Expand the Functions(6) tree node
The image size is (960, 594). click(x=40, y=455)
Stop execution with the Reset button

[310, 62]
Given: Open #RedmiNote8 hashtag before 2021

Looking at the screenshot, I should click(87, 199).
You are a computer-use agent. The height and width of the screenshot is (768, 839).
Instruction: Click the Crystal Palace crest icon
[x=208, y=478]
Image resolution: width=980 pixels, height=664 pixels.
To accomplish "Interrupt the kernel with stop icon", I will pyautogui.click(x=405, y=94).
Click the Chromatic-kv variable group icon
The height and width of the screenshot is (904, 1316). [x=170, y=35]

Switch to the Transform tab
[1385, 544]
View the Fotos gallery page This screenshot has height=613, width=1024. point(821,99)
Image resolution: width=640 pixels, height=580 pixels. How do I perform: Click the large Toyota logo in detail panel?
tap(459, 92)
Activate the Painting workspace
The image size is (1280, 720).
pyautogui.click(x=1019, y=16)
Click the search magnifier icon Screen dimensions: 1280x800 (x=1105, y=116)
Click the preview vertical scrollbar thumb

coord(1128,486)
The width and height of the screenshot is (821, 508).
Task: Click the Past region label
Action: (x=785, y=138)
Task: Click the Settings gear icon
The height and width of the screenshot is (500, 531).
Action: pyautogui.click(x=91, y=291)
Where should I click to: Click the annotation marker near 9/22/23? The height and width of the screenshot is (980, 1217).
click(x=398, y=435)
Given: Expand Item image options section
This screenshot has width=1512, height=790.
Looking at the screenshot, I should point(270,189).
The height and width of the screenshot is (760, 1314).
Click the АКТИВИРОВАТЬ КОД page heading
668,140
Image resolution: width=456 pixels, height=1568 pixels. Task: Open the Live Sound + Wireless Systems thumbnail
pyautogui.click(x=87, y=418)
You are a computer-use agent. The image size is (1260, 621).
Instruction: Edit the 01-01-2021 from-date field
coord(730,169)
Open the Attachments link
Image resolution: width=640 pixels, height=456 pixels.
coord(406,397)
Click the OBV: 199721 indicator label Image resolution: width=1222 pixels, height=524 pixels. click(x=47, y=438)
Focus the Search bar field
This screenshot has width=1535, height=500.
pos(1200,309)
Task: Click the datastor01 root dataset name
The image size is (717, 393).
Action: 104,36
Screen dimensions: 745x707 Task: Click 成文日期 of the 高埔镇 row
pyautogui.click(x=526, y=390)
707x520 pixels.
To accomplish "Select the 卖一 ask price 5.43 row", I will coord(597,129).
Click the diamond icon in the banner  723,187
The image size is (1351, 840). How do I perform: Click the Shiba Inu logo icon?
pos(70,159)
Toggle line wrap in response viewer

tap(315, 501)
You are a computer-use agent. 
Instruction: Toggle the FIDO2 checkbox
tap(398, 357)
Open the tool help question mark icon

==*==

**Aim of the exercise**
Copy each line of the records above that carries the word "accomplish".

**Exercise result**
To accomplish "Interrupt the kernel with stop icon", I will pyautogui.click(x=405, y=94).
To accomplish "Select the 卖一 ask price 5.43 row", I will coord(597,129).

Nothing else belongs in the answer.